= Containerart =

Public art event

ContainerArt was a travelling public art event and exhibition project, which used shipping containers to display works of contemporary art from 2005-2012. The containers displayed different works of art in each location and at each event. As a form of installation and place-based art, ContainerArt was part of an emerging practice of re-purposing shipping containers in urban environments and shipping container art.

ContainerArt began in Italy and was produced by the Associazione Culturale ContainerArt.

ContainerArt NYC 2006 in co-production with DiVA fair

The Associazione Culturale ContainerArt was an Italian non-profit association headed by Ronald Lewis Facchinetti. Facchinetti's curatorial philosophy was described in his book "Beauty Inside", and was primarily concerned with helping the viewer achieve the "aesthetic experience" while isolated inside a container and in front of the work of art. Later, ContainerArt also operated as an international franchise with partners in various countries, including Brazil, China, Canada and Israel. The international partners developed and curated their local shipping container art exhibits with support from ContainerArt, but with independent themes and goals. Events in both Sao Paulo and New York City focused on video art installations inside the containers.

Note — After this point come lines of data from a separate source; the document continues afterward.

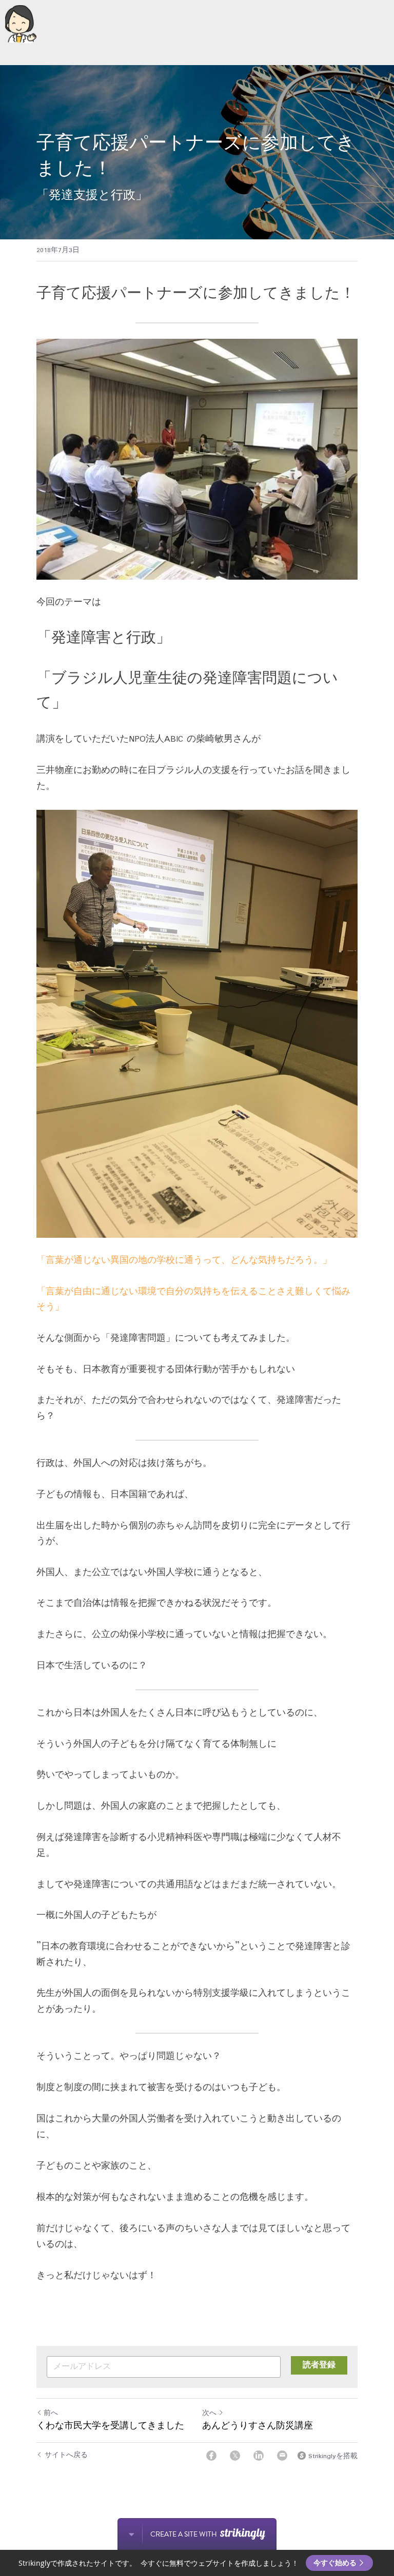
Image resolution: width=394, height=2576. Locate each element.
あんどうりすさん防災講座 (257, 2425)
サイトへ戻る (66, 2455)
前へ (51, 2413)
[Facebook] (211, 2455)
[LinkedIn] (258, 2455)
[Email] (282, 2455)
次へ (209, 2413)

ContainerArt events usually lasted for 10 days during which the container was open to the public. Containers were placed in streets and public parks. Maps were distributed so that visitors could explore neighbourhoods and places through art. ContainerArt also placed "bStrogs" or street blogs outside the open containers. Computers connected to the internet were sometimes used to comment upon the work. ContainerArt also made use of Bluetooth technologies to communicate information on the works and events to the phones of passers-by.

== Exhibitions ==

Italy
| Year | City | Containers | Theme | Partner(s) |  |
|---|---|---|---|---|---|
| 2005 | Bergamo | 21 |  |  |  |
| 2005 | Varese | 21 |  |  |  |
| 2007 | Genoa | 24 |  |  |  |
| 2007 | Rome | 14 |  |  |  |
| 2008 | Milan | 6 |  |  |  |
| 2008 | Turin | 2 |  |  |  |
| 2008 | Casale Monferrato | 4 |  |  |  |
| 2008 | Genova | 23 | "Ecosystems" | the Kaohsiung Museum of Fine Arts |  |
| 2008 | Milan, Tirana, Turin, Venice | 13 | "Beauty Inside Will Save the World" |  |  |

International franchise partner exhibits
| Year | City | Containers | Theme | Partners |  |
|---|---|---|---|---|---|
| 2006 | New York City | 8 | Video art | DiVA Video Art fair |  |
| 2007 | Jerusalem | 3 |  |  |  |
| 2008 | São Paulo | 12 | Video art | Lucas Bambozzi and Cao Guimarães |  |
| 2009 | Vancouver | 15 | Repurposed materials | Pacific National Exhibition |  |
| 2011 | Edmonton |  |  | Capital Ex Fair |  |
| 2011 | Vancouver | 15 |  | Pacific National Exhibition |  |
| 2012 | Vancouver |  |  | Pacific National Exhibition |  |

== Selection process ==
ContainerArt projects not curated by content partners were directly chosen by Ronald Lewis Facchinetti in association with local co-curators or franchisees. Any artist could apply by sending a project and filling out an application available on the ContainerArt website.

Artists could exhibit free of charge. Artists whose project was approved were assigned a container in which to exhibit their work.
The event allowed them to display their project in an unusual context with wide access to the general population of a city.